En primer lugar, lo que
padeció por la muerte de su hija Viridiana Alatriste, a los 19 años, el 25 de
octubre de 1982. «Me enteré cuando acababa de llegar de una fiesta, y
estaba vestida toda de rojo, así me fui a Gayosso y todo el mundo me miraba con
ojos de reproche. No entendían que no había tenido tiempo de cambiarme. Estaba
como una loca», me decía, con lágrimas en los ojos.
Después me habló del amor de
su vida, Gustavo Alatriste, que jamás la había abandonado y siempre procuraba
protegerla. «Fui muy feliz con Gustavo. Él fue el que me presentó a Luis
Buñuel y le pidió que me contratara. Gustavo era muy inteligente, guapísimo. La
que era insoportable era mi suegra, que vivía en Guadalajara». Mientras me
contaba todo lo anterior, la sentía muy humana, frágil e incluso sola. Era
evidente que necesitaba hablar con alguien.
Enseguida hablamos de sus
hijas, de la competencia que tenía con ellas, especialmente Sylvia Pasquel.

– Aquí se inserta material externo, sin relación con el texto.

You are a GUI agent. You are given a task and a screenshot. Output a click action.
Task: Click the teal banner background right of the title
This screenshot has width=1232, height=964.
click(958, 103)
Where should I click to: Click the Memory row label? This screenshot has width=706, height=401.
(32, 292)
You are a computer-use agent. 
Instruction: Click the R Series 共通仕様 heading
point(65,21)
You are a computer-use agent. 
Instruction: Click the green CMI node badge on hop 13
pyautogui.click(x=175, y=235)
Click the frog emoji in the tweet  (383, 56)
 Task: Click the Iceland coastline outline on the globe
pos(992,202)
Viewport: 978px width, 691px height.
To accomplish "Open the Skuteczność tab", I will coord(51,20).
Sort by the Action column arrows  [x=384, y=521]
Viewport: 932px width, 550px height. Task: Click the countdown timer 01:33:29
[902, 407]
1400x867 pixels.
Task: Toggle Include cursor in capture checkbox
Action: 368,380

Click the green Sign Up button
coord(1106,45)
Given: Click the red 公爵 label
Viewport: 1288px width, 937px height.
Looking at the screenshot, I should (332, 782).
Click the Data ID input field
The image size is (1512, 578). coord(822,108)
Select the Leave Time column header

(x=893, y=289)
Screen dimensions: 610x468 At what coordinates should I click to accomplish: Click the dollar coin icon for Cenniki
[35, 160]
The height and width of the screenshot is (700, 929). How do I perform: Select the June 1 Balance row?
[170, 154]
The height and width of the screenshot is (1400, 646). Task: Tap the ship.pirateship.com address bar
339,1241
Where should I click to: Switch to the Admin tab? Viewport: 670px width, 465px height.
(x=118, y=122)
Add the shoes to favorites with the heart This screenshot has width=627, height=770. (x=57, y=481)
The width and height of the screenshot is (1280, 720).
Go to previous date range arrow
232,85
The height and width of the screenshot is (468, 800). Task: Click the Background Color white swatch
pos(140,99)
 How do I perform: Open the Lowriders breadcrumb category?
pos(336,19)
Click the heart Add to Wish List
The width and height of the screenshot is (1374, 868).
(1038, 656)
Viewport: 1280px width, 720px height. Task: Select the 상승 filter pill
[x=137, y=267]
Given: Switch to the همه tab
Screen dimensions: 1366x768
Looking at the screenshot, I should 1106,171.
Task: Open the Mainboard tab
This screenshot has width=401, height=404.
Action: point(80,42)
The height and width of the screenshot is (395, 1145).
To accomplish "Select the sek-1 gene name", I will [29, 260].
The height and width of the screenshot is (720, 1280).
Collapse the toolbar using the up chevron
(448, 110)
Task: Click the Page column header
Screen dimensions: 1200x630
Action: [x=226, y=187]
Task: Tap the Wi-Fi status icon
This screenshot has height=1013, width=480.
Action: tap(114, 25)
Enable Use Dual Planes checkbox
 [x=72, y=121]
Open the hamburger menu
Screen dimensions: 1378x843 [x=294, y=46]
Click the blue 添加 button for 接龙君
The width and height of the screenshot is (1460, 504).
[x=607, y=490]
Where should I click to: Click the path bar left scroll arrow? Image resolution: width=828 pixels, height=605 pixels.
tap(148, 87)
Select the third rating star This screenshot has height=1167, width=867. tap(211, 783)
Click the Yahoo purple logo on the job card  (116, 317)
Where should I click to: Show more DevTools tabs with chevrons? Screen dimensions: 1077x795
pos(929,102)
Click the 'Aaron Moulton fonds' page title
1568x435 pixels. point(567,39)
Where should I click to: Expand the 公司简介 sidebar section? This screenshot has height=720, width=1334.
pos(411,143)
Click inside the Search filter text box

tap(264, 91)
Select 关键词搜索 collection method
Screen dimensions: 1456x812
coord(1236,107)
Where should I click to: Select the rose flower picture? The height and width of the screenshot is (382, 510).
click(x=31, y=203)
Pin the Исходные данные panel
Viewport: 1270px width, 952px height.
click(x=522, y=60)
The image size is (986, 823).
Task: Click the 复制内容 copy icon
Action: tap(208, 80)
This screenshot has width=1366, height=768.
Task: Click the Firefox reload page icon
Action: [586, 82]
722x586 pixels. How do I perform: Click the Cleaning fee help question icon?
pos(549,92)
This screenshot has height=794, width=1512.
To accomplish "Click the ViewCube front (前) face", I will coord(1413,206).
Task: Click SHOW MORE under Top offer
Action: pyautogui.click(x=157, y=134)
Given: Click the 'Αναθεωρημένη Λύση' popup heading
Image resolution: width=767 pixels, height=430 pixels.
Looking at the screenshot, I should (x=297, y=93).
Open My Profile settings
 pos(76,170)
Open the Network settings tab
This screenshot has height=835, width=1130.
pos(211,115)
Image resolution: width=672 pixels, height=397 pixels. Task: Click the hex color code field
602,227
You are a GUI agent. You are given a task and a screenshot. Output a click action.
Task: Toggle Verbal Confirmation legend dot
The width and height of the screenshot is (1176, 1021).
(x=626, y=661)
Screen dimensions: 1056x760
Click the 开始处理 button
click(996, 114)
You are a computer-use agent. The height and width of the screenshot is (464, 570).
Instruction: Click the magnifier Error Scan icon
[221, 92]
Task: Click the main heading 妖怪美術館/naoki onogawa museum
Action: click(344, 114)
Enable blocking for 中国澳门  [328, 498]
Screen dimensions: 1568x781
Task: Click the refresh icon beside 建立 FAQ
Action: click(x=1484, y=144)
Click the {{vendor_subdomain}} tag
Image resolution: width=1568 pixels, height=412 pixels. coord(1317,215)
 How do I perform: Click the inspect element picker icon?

«Me imita en todo. Se viste y habla como yo. En el fondo, me tiene mucha
envidia. En cambio, Alejandra hace lo que puede: es muy creativa, llena de vida
y de proyectos. A veces sí me saca canas verdes». Cuando le advertí un
gesto de más amargura fue cuando me hablo de Enrique Guzmán, con quien se casó
en 1967.
«Antes de casarnos,
estábamos enamoradísimos. Un día, de plano estacionamos el coche en una de las
calles del Pedregal y empezamos a besarnos con tal pasión y excitación que de
pronto aparecieron dos motociclistas, que nos querían llevar a la cárcel por
faltas a la moral en la vía pública. Después de casarnos, Enrique comenzó a
pegarme. Era una violencia terrible. Yo sufría muchísimo. Me aguantaba porque
teníamos un programa de televisión con mucho éxito que se llamaba Silvia y
Enrique. Fue la peor época de mi vida…».
Esa tarde, Pinal me contó todo
acerca de sus problemas legales. Decía que todo era injusto, que Gertz era de
lo peor. «No sé qué voy a hacer, el caso es que ya no tengo dinero»,
repetía una y otra vez.
Nos despedimos sintiéndonos
muy cercanas. Ella se había convertido en el típico ejemplo de un caso de la
vida real de una mujer. No me queda más que decirle a nuestra estrella de cine
preferida, Silvia Pinal, descansa en paz.